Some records

◇ ◇ ◇

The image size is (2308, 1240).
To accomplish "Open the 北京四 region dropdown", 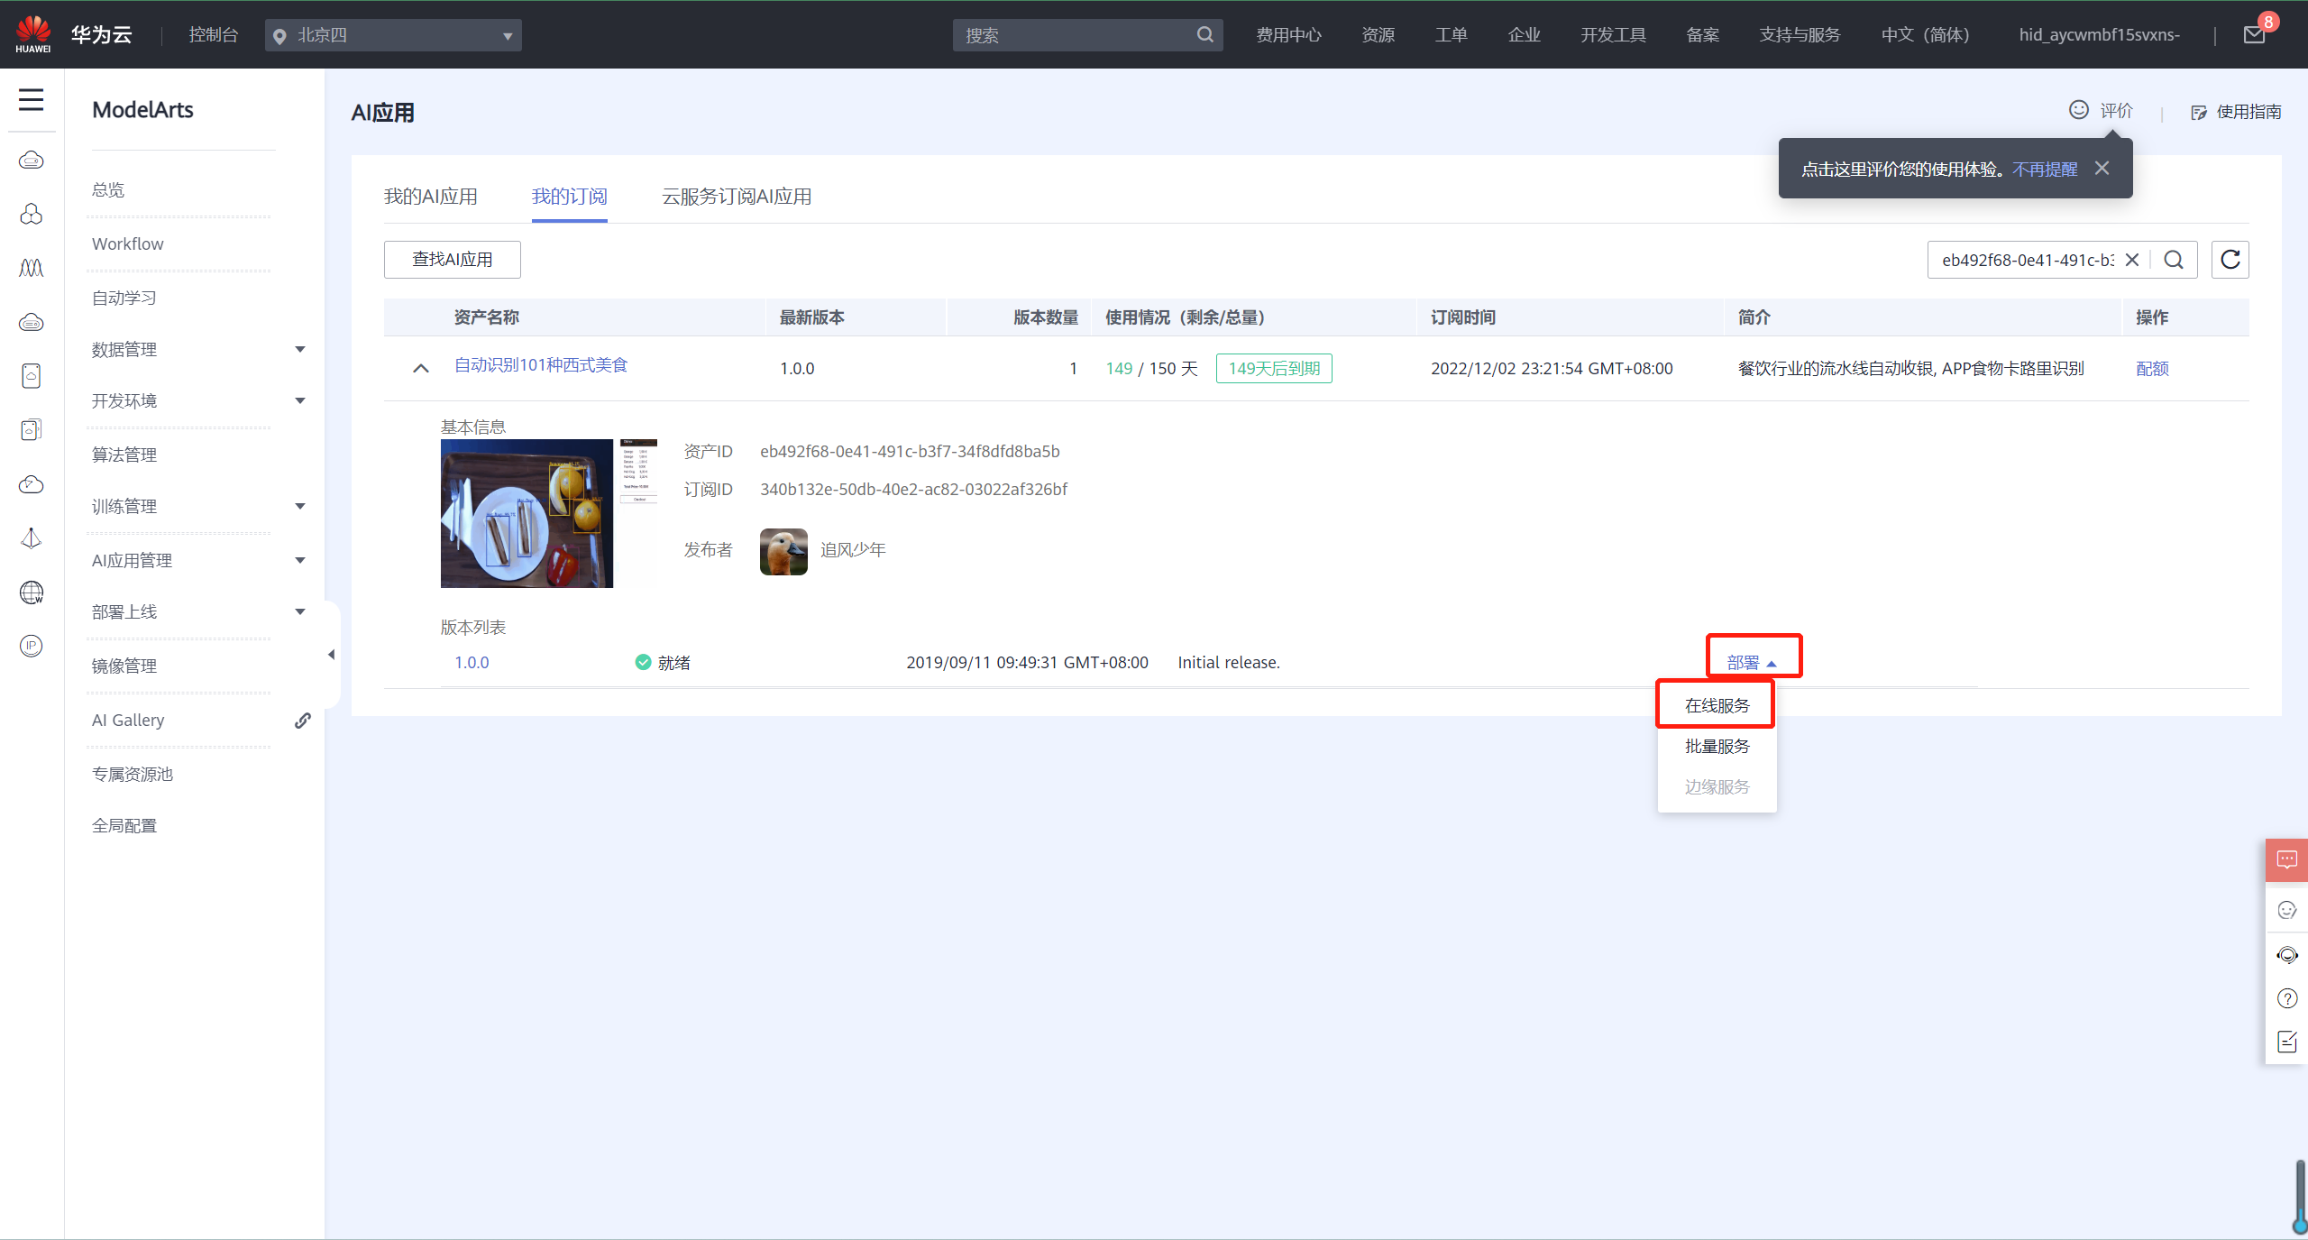I will (393, 35).
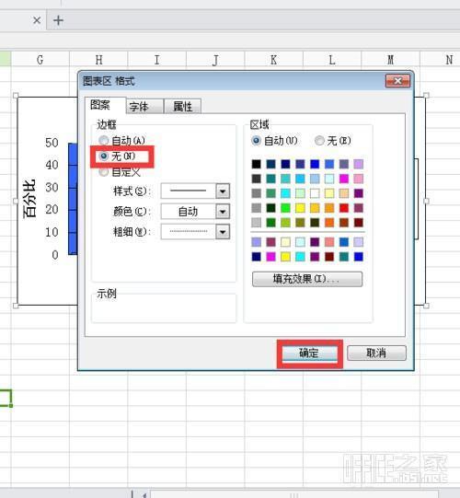The width and height of the screenshot is (460, 498).
Task: Switch to the 字体 tab
Action: (144, 107)
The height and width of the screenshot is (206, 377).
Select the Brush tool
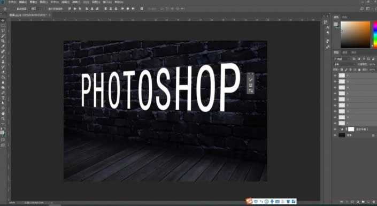(x=3, y=57)
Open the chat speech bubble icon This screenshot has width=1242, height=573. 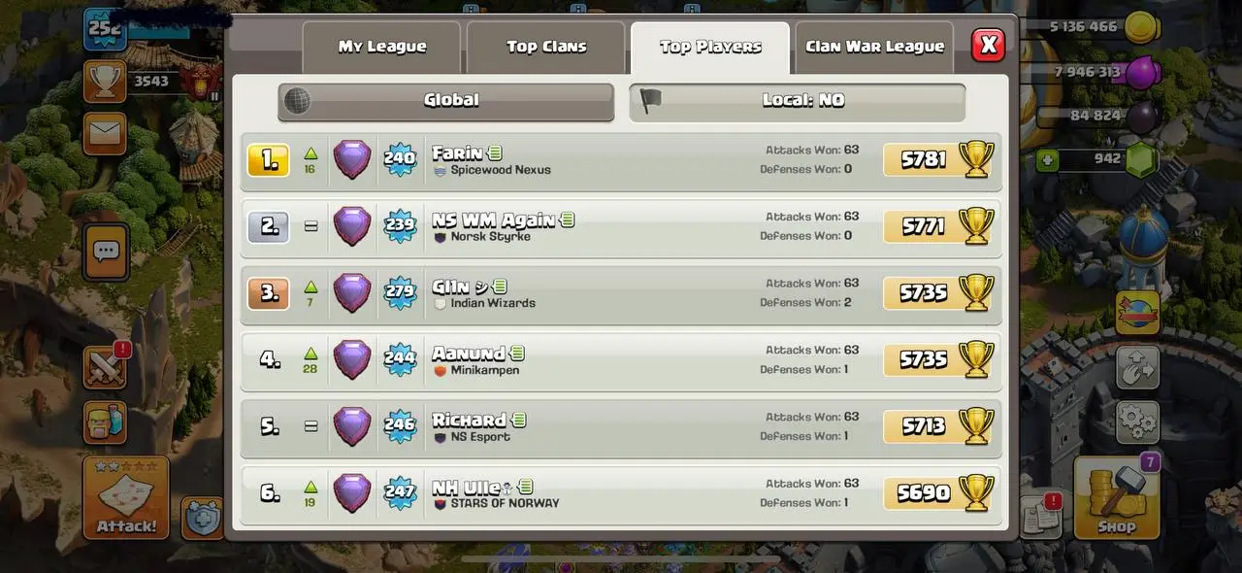coord(105,253)
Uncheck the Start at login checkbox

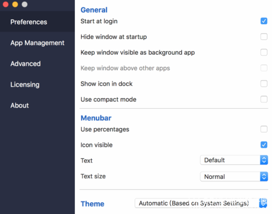[x=264, y=21]
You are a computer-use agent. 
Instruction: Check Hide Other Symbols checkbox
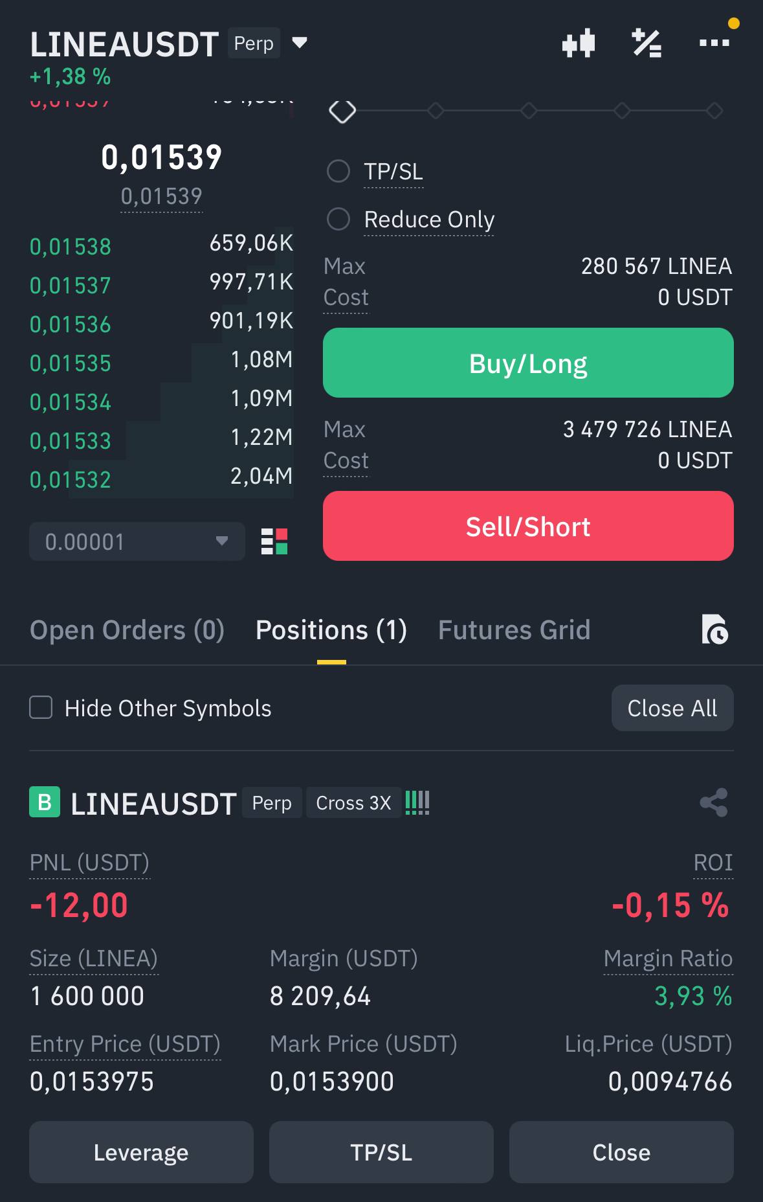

◇ ◇ ◇

The request.
Can you give the material again from the line containing "Uncheck the Start at login checkbox" through the end of the material, with "checkbox" changed to "option" and everything else unchanged? Leave the pictures out of your answer.

Task output.
Uncheck the Start at login option

[x=264, y=21]
You are a computer-use agent. 
Instruction: Check Hide Other Symbols option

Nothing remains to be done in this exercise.